GIVEN RECORDS:
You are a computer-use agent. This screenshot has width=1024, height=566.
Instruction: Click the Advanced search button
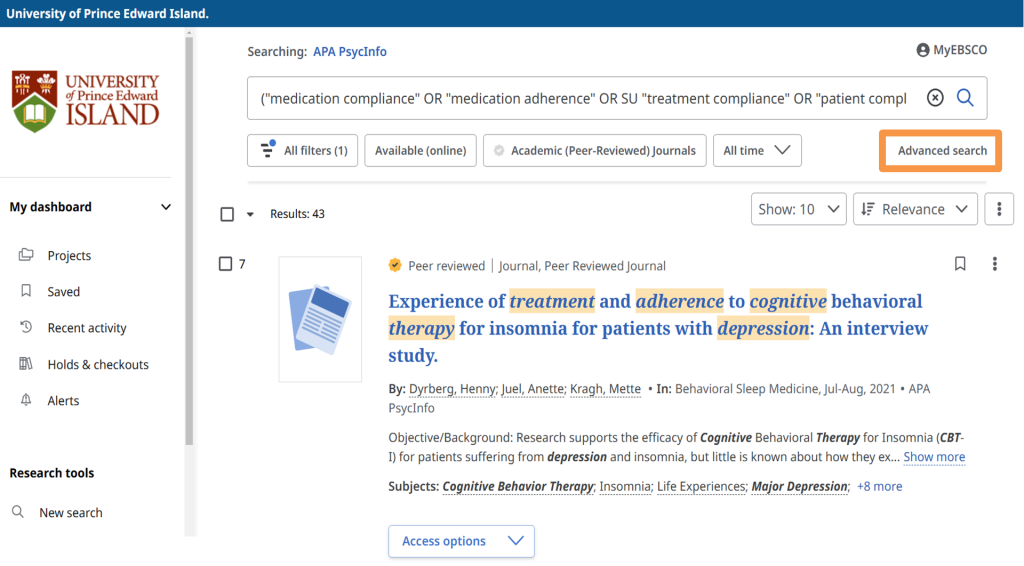click(x=941, y=151)
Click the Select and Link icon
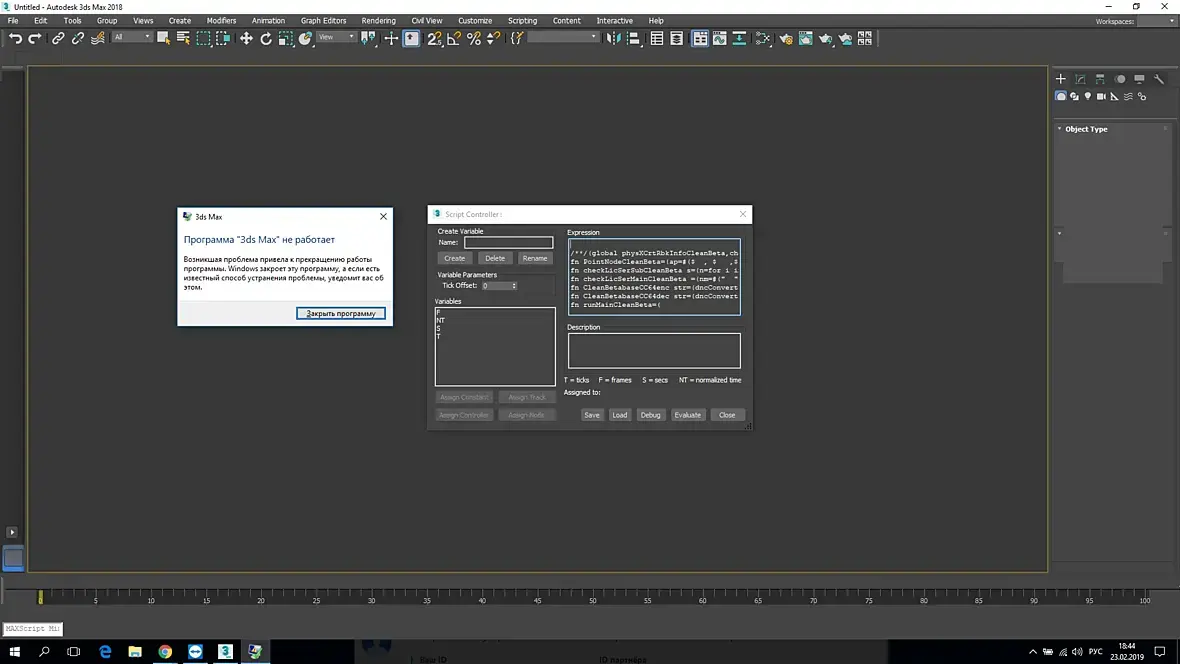 point(58,38)
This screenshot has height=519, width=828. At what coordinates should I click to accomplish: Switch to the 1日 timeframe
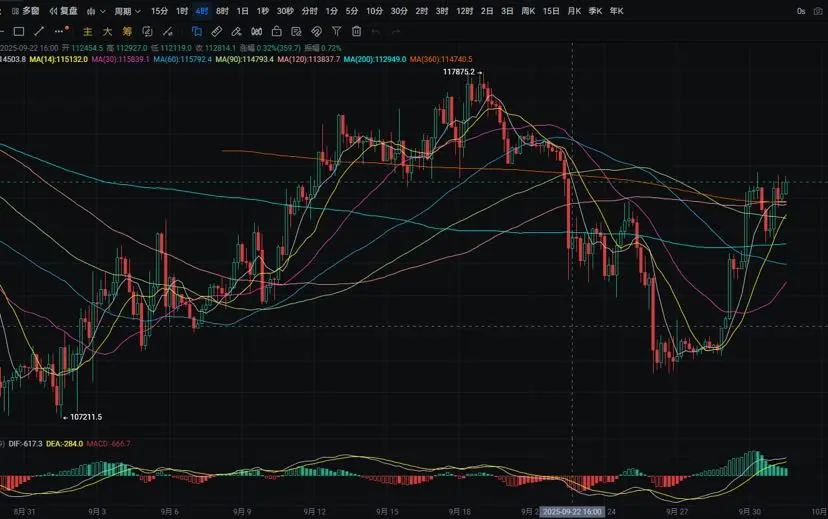pos(242,11)
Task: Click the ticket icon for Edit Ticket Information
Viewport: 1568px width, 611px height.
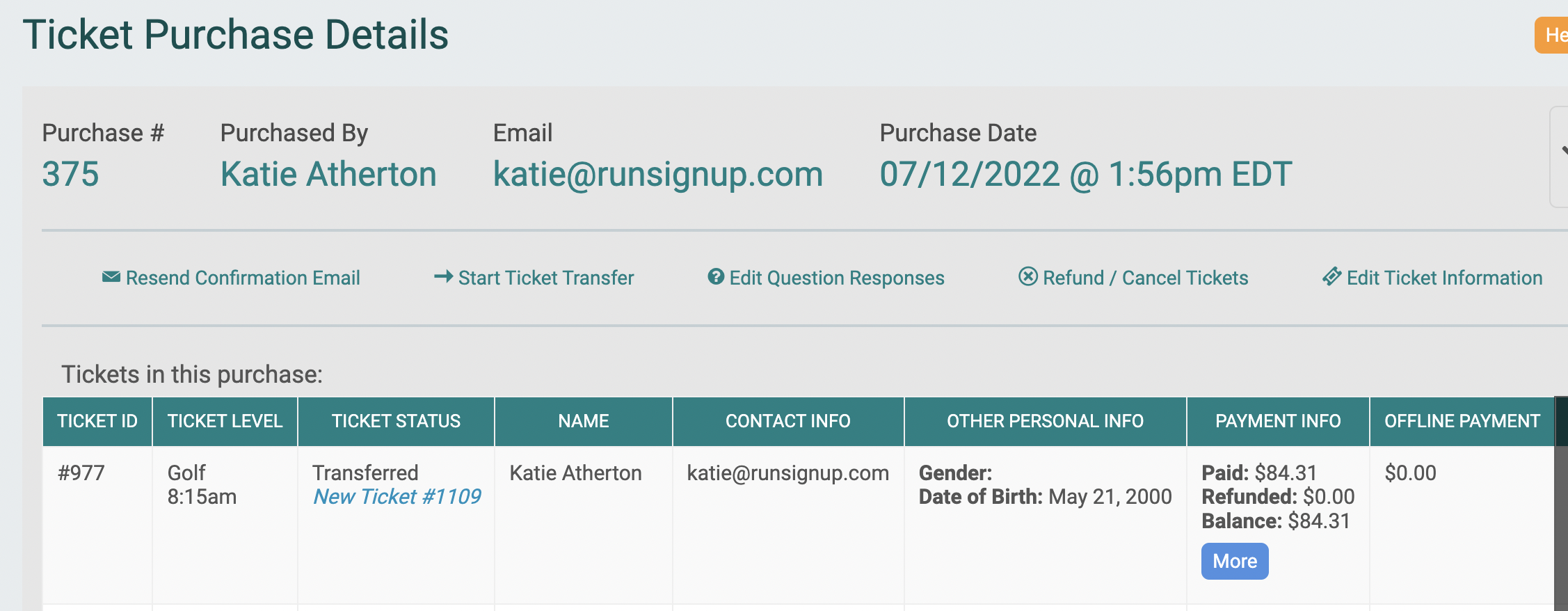Action: pyautogui.click(x=1331, y=277)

WHAT NEEDS TO BE DONE:
Everything in the entries above should be returned exactly, apart from the pictures.

YOUR SOLUTION:
You are a computer-use agent. This screenshot has width=1024, height=566.
Instruction: Click the Advanced search button
click(x=941, y=151)
Click the Select and Link icon
 point(58,38)
This screenshot has height=519, width=828. At what coordinates should I click to accomplish: Switch to the 1日 timeframe
pos(242,11)
Task: Click the ticket icon for Edit Ticket Information
Viewport: 1568px width, 611px height.
Action: pyautogui.click(x=1331, y=277)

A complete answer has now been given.